Species of flowering plant

Zieria laevigata commonly known as smooth zieria, smooth-leaved zieria or twiggy midge bush, is a species of flowering plant in the citrus family Rutaceae and is endemic to eastern Australia. It is an erect shrub with smooth, three-part leaves and pale pink or white flowers with four petals and four stamens. It grows in poor soil on rocky outcrops and flowers from late winter to spring.

==Description==
Zieria laevigata is an erect shrub which grows to a height of about 150 cm and has branches which are mostly glabrous. The leaves are composed of three leaflets with the central one linear or elliptic, 15-40 mm long and 1-3 mm wide with a petiole 2-4 mm long.

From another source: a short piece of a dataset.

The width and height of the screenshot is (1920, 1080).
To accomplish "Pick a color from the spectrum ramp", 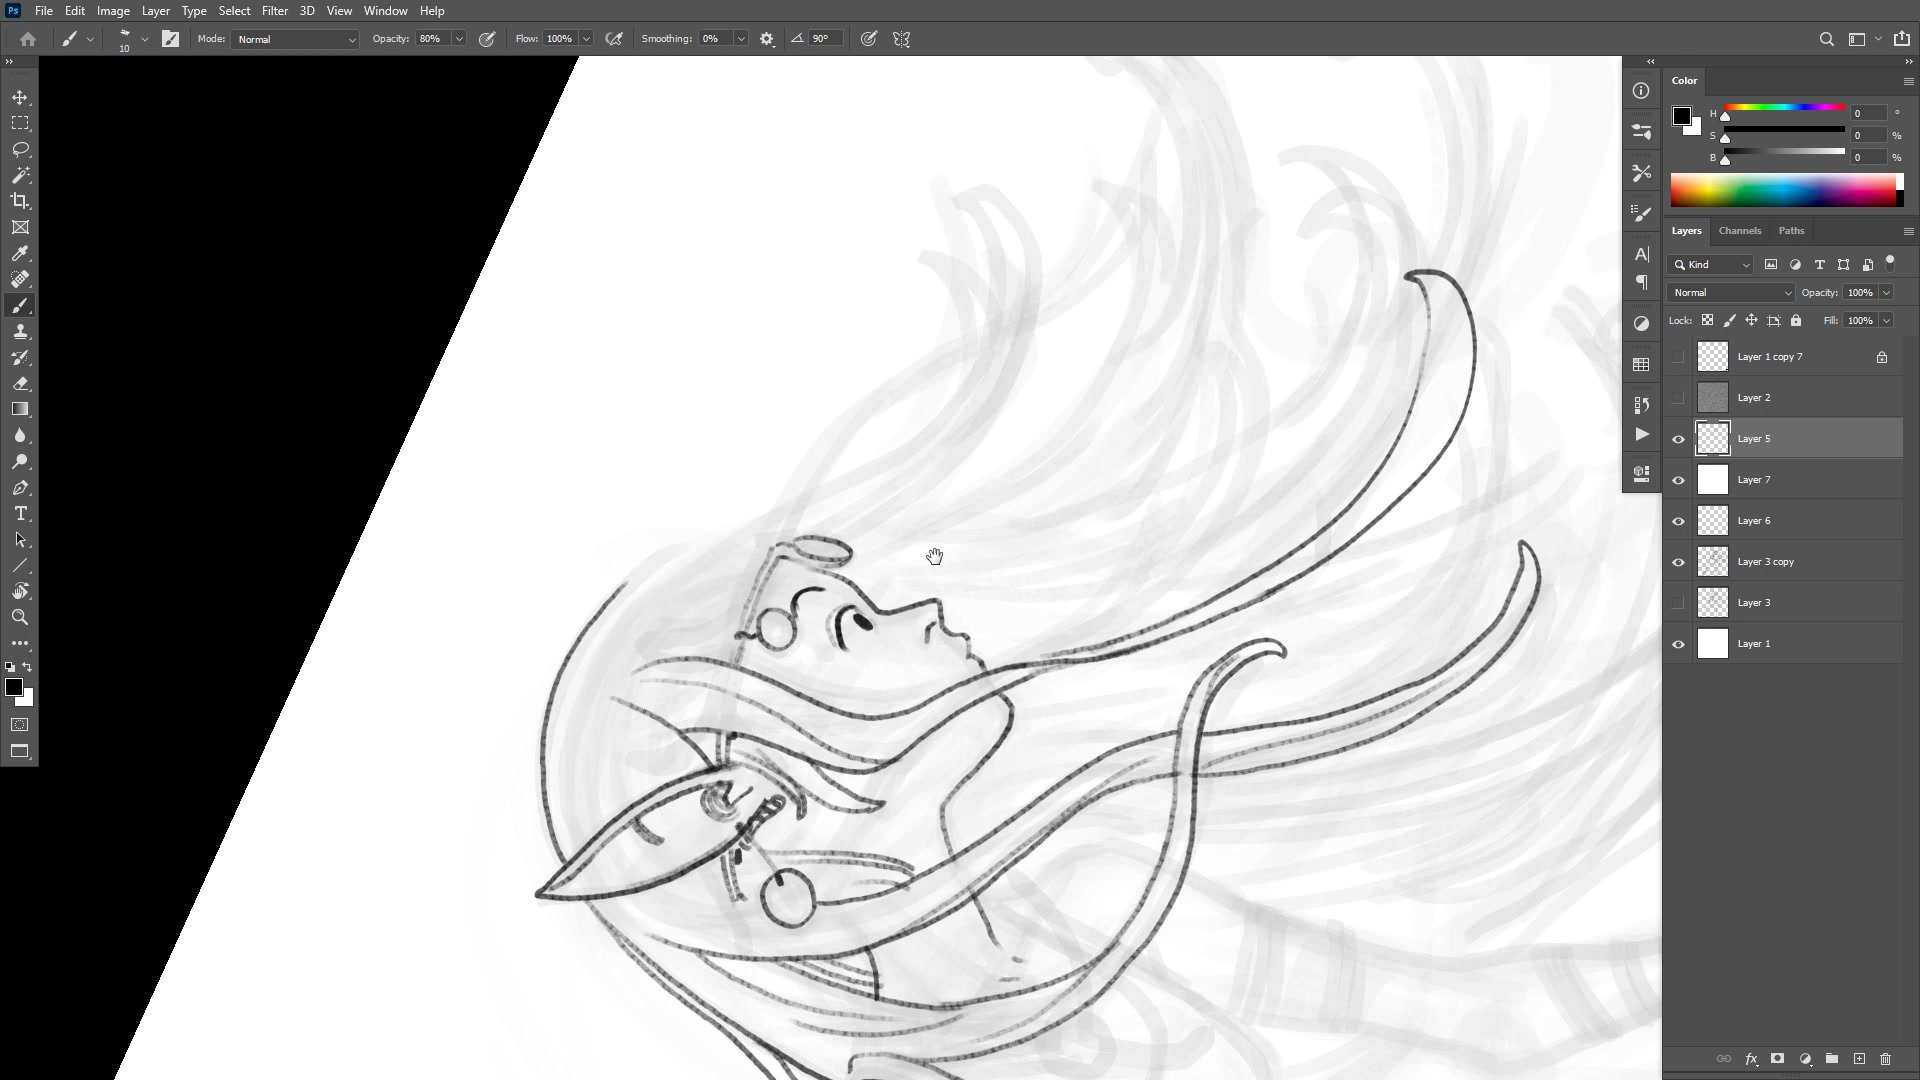I will (x=1781, y=190).
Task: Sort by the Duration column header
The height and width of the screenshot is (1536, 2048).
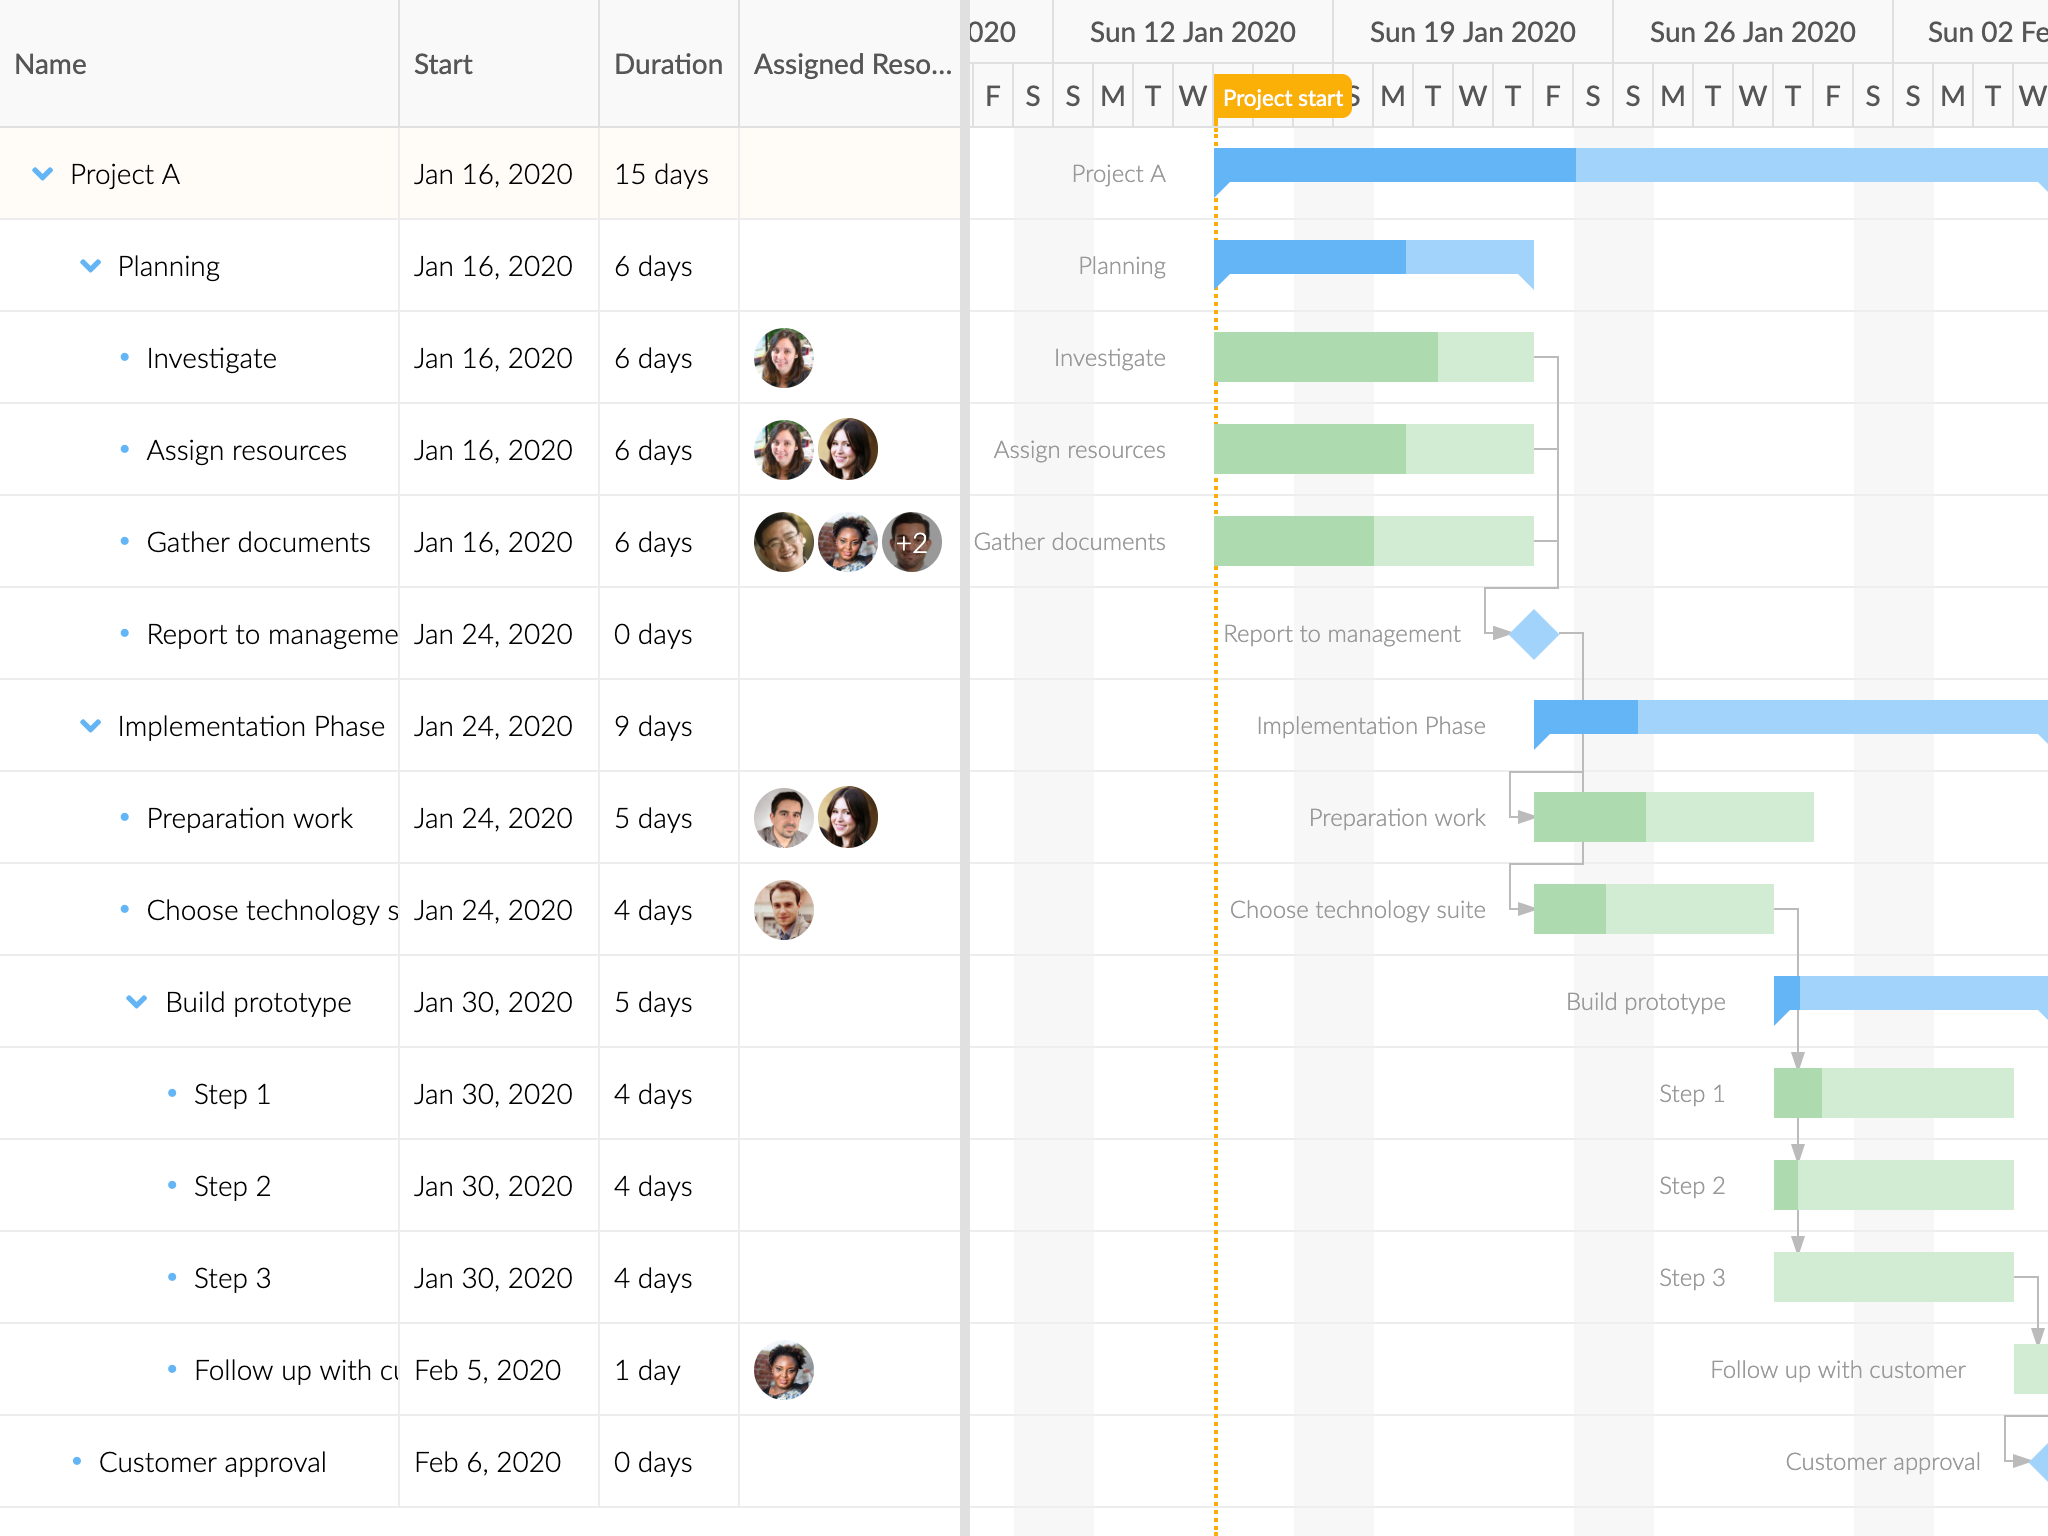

Unlike those of most other zierias, the leaflets are not warty but their edges are rolled under, sometimes to the mid-rib. The upper surface is dark green but the lower one is pale green and velvety. The flowers are usually arranged in groups of three, sometimes up to 23, the groups about the same length as the leaves. The sepals are triangular, about 2.5 mm long and covered with warty glands. The four petals are white to pale pink, 3-5 mm long, overlap at their bases and are covered with tiny, soft hairs. Flowering occurs from August to December and the fruits which follow are present from November to December and are glabrous with scattered warts.

==Taxonomy and naming==
Zieria laevigata was first formally described in 1815 by Aimé Bonpland, along with Zieria smithii, Zieria microphylla (now Z.pilosa) and Zieria macrophylla (now Z. arborescens). The description was published in Bonpland's book Description des Plantes Rares cultivees a Malmaison et a Navarre. The specific epithet (laevigata) is a Latin word meaning "smooth".

==Distribution and habitat==
Smooth zieria is widespread and common on the coasts and nearby tablelands from near Stanthorpe in Queensland to Jervis Bay in New South Wales. It grows in poor soil on sandstone and granite outcrops, often with Eucalyptus prava.